今の塗り替えは、塗装だけでは成り立たない!

「ひどい工事をする論外な会社は、ほんの一握りでしょう?」
お客様からそう言われたのですが、認めることが出来ませんでした。
「いいえ、むしろ多いです。」
それでも、お客様が納得されない様子だったので説明を続けている時にハタと気づきました。塗装だけに限れば、素人目でも解るような工事をするところは確かに少ないです。でも、「塗り替え」という工事で見れば、真っ当な工事をしているところは非常に少ないと断言できます。
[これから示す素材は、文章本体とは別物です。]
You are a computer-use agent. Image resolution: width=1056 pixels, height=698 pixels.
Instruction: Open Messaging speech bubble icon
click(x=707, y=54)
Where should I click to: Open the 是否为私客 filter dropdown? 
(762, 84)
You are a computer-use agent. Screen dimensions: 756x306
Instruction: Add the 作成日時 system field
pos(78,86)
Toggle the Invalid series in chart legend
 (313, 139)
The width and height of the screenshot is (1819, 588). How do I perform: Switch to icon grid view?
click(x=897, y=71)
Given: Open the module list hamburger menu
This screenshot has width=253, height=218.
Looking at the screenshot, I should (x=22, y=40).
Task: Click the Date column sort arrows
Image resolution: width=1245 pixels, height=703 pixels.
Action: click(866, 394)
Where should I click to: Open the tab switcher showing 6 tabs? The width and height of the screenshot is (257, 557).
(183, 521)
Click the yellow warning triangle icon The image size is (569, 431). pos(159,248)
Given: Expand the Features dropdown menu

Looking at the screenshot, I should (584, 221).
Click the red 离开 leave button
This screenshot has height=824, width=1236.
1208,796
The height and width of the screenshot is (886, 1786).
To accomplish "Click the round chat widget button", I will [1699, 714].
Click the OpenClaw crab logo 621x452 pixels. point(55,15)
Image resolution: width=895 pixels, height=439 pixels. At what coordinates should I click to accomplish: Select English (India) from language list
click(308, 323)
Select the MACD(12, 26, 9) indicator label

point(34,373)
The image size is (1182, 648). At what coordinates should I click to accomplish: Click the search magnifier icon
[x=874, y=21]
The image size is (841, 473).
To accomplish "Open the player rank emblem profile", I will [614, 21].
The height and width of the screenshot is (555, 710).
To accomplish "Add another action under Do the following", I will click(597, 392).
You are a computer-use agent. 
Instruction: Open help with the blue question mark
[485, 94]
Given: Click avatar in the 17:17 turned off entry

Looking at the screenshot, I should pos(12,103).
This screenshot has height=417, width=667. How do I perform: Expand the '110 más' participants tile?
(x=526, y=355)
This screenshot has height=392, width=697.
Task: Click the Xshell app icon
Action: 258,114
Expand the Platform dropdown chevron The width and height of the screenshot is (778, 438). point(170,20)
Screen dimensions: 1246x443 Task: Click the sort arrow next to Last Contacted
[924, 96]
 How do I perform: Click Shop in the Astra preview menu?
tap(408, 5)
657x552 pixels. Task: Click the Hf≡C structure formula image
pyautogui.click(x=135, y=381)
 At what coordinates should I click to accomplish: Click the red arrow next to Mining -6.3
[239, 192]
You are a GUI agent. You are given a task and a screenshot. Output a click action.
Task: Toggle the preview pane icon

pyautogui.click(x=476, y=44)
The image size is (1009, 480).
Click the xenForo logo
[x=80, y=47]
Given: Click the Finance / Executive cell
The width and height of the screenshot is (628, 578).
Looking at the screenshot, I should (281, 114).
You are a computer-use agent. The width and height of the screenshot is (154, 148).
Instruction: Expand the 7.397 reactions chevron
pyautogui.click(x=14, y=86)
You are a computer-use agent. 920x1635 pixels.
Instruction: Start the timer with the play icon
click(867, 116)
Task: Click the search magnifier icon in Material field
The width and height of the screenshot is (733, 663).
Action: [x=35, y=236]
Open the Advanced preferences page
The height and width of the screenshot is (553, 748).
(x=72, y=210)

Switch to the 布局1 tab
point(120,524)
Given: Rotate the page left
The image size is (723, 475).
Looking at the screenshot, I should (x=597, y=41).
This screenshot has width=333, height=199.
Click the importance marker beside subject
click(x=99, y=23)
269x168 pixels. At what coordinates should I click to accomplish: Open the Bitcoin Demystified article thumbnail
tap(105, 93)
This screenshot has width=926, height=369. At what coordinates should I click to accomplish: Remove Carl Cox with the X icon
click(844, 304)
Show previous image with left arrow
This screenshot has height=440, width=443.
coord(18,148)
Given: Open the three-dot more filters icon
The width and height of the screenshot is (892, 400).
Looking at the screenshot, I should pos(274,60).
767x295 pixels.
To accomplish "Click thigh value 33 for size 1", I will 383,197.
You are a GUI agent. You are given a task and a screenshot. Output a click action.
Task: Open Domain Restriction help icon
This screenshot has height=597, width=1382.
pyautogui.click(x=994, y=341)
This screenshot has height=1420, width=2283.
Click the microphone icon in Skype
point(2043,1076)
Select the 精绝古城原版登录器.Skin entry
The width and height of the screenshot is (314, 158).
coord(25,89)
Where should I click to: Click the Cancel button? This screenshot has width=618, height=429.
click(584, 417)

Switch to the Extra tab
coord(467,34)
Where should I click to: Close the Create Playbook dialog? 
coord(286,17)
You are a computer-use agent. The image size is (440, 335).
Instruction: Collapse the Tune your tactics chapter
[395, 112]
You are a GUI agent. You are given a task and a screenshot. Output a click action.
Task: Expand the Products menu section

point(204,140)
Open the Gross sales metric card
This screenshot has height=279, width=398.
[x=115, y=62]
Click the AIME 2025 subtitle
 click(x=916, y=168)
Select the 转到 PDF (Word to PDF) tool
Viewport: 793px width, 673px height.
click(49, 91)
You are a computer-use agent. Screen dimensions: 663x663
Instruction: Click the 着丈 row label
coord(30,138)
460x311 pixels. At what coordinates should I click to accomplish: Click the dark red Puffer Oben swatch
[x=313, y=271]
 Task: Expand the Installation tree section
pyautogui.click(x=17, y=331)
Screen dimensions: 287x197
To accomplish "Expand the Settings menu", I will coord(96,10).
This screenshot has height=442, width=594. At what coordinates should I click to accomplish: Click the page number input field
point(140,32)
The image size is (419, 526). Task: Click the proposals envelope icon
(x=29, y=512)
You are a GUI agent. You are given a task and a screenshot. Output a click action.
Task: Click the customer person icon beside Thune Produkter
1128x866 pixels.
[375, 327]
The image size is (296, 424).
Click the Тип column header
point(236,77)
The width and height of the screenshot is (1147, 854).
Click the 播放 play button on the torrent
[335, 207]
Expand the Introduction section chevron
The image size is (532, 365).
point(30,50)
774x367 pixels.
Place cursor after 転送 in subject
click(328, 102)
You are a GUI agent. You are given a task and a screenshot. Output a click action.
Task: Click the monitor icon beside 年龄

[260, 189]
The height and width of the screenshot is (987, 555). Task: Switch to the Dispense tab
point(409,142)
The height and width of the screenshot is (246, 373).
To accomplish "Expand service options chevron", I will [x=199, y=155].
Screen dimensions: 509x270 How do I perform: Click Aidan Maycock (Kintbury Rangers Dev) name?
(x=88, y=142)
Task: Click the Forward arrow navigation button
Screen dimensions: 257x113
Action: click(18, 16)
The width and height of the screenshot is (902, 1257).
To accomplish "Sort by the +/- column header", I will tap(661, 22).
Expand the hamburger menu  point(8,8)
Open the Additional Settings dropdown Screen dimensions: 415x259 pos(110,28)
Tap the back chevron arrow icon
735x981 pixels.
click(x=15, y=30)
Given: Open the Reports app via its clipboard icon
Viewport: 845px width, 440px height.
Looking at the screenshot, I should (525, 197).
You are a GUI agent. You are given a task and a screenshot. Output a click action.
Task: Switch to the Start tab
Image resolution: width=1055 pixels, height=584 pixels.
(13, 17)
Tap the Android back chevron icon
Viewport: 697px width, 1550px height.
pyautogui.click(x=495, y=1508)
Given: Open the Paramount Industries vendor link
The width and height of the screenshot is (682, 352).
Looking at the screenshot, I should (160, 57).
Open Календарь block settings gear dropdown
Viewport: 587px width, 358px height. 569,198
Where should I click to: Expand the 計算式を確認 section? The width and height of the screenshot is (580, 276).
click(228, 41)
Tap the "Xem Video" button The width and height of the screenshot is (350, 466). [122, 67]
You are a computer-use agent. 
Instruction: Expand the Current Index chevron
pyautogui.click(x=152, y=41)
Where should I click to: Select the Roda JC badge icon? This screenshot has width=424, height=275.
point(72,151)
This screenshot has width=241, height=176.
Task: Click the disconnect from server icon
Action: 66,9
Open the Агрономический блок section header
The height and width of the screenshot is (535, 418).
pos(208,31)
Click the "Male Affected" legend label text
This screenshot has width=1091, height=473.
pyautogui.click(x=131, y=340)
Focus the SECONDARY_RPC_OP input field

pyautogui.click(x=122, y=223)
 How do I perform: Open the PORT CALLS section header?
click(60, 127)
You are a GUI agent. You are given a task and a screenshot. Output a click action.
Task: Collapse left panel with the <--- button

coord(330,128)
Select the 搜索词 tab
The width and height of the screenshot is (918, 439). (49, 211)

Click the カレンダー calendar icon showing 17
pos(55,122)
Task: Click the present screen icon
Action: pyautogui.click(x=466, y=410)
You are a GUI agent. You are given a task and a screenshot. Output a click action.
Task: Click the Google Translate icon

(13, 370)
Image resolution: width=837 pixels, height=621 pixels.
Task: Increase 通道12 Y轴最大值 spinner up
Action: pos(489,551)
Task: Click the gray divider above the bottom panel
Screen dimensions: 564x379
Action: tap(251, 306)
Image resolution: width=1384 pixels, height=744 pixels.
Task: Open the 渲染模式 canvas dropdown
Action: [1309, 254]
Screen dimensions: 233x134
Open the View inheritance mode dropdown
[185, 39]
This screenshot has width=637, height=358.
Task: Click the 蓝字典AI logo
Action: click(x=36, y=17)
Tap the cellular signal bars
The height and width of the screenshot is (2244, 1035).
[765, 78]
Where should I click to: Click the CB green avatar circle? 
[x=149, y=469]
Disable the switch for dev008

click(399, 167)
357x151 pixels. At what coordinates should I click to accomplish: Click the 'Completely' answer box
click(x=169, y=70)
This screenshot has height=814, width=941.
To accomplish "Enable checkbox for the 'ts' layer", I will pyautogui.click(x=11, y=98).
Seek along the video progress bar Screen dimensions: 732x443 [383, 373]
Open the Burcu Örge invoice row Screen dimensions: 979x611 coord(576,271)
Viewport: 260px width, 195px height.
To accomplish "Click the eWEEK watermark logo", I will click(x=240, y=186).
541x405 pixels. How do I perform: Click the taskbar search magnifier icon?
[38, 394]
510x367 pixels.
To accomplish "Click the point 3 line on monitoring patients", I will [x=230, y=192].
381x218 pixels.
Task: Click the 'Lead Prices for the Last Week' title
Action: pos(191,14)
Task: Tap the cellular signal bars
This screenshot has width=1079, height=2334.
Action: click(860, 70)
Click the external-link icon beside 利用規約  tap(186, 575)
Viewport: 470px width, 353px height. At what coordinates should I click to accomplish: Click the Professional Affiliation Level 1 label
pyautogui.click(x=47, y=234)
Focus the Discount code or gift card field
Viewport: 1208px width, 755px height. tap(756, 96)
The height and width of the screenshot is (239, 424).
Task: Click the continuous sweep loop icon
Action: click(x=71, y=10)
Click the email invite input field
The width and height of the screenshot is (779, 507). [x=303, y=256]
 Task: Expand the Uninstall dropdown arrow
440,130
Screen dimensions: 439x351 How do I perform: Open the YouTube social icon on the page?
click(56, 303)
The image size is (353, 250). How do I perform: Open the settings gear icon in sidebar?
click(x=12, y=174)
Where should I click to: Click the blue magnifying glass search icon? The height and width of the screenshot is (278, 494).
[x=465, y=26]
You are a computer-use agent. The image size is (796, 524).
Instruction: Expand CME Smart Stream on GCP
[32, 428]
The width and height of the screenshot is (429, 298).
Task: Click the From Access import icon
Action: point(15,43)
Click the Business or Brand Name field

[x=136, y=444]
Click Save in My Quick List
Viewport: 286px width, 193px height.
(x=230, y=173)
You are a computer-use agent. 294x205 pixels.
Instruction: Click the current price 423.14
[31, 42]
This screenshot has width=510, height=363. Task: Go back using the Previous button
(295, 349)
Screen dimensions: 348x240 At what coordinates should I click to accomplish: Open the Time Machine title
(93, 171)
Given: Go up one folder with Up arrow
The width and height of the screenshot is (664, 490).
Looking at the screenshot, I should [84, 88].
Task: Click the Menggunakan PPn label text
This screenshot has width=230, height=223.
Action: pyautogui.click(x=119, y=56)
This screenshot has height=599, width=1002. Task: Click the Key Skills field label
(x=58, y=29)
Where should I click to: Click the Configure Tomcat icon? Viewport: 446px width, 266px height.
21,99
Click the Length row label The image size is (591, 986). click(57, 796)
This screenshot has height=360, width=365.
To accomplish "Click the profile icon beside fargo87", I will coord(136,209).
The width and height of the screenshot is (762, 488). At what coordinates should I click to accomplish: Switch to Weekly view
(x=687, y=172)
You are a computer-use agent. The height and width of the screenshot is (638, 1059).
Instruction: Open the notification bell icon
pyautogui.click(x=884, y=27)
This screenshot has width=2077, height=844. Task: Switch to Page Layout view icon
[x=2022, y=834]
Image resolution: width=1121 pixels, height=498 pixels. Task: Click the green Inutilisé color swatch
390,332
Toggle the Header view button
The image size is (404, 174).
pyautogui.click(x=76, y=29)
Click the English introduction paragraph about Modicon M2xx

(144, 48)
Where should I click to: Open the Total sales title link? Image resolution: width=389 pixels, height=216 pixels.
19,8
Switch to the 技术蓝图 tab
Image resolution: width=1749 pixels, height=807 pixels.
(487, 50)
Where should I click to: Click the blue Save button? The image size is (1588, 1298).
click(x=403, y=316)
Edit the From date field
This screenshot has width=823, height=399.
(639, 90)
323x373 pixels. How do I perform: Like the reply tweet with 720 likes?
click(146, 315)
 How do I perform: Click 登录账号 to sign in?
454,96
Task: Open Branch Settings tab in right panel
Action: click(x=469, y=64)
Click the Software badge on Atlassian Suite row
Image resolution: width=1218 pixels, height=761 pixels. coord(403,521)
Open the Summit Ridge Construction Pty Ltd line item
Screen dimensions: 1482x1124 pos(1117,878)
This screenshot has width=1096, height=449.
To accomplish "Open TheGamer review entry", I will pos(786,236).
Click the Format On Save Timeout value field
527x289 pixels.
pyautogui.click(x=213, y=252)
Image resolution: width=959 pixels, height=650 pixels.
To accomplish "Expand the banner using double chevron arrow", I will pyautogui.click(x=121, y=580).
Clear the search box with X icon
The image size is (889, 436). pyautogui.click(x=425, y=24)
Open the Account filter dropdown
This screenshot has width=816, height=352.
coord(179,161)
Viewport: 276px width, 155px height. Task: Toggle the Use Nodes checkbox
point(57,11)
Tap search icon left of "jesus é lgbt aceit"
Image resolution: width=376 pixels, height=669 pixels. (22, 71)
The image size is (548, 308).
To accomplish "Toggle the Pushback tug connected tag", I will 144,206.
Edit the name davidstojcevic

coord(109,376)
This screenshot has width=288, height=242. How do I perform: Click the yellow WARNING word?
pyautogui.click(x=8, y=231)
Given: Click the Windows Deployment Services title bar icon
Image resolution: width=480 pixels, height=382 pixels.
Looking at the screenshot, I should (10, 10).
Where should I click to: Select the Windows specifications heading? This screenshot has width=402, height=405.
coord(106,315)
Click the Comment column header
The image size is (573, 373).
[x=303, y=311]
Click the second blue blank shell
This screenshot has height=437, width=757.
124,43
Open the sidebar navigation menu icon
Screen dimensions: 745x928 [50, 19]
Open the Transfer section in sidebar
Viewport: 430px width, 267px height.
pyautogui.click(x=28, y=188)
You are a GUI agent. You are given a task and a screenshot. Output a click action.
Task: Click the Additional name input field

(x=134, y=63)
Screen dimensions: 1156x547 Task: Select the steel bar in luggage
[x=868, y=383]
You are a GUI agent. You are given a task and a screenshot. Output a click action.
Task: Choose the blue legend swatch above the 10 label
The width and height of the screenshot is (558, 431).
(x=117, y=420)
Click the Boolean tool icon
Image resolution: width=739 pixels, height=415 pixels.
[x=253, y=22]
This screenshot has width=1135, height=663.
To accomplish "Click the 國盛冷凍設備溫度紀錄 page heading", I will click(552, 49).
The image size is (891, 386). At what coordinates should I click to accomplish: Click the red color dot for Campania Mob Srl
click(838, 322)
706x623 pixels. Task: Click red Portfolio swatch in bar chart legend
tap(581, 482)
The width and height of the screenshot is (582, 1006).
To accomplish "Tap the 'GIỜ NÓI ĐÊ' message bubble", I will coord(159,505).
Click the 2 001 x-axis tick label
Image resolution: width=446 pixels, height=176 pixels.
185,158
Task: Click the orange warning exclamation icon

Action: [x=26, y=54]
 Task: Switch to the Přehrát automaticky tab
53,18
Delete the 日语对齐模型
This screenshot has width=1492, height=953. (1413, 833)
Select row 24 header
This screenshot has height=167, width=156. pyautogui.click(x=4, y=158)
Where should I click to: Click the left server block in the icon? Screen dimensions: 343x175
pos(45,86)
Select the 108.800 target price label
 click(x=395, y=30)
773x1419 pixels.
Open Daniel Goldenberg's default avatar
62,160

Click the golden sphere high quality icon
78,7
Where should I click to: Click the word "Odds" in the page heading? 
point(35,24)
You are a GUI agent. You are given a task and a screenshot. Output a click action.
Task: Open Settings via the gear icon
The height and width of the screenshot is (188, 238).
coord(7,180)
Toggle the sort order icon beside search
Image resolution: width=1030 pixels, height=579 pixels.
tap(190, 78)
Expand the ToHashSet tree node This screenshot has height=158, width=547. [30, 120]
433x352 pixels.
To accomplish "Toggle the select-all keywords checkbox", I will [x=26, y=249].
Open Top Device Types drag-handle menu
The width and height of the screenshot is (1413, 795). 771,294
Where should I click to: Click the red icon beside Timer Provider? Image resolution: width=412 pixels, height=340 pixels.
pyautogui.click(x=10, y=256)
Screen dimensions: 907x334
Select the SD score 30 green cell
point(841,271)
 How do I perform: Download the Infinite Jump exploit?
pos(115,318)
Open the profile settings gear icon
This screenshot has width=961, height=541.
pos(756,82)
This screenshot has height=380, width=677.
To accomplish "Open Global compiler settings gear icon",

 現在の塗り替え工事は、塗装だけで完結するものはほぼありません。塗装のほかには少なくとも防水の知識が必要ですし、本来は建材やそれがどのように使われているかをも知らないといけません。要するの建築が出来るだけの知識が必要なのです。では、その様な知識を持って全ての塗装職人が工事にあたっているかといえばNOです。それでは、塗装やリフォーム会社の現場監督は?・・・・残念ながらそれらもNOです。
 もちろんNOと言えるだけの明確な理由もあります。信頼できる求人データをみると1級建築施工管理技士、1級建築士の求人は平均して年収700~800万円の募集です。したがって月平均で約60万円の給与と言うことになります。その資格があれば管理する立場で月収60万円ですから、あえて職人としてそれ以下の給与で働く者はいないので、職人でそこまでの知識を持っている人はほぼゼロであると言えます。塗装やリフォーム会社の現場監督(営業?)ではどうでしょう?塗装やリフォームの工事は、工事金額を少ないですし、1件当りの利益もそれほど大きくはないので、月に60万円の給与を支払うためには、少なくとも1人で6棟以上を管理して完成させでないと厳しいでしょう。でも、月に6棟以上も管理するような忙しさなら、普通ならば建築会社に勤めます。逆に、塗装やリフォーム工事の会社でそのレベルの現場監督が多く在籍しているとしたら、原価を大きく抑えているか(現実はひどい手抜き)、工事金額が通常の倍以上などで非常に高いかのいずれかの手段を取るしかないと思います。実際には、そこまでの給与を出す会社がないので、一般向けの塗装やリフォームの会社では2級レベルまでと言ったところです。2級でもそこそこの知識はありますが・・・正直言って初歩レベルかと・・・。なお、2級建築施工管理技士や2級建築士の募集は高くても400万円程度です。そのぐらいの給与でも、塗装やリフォームの会社で雇うには、それなりに原価を落とすか、金額を上げないと厳しいはずです。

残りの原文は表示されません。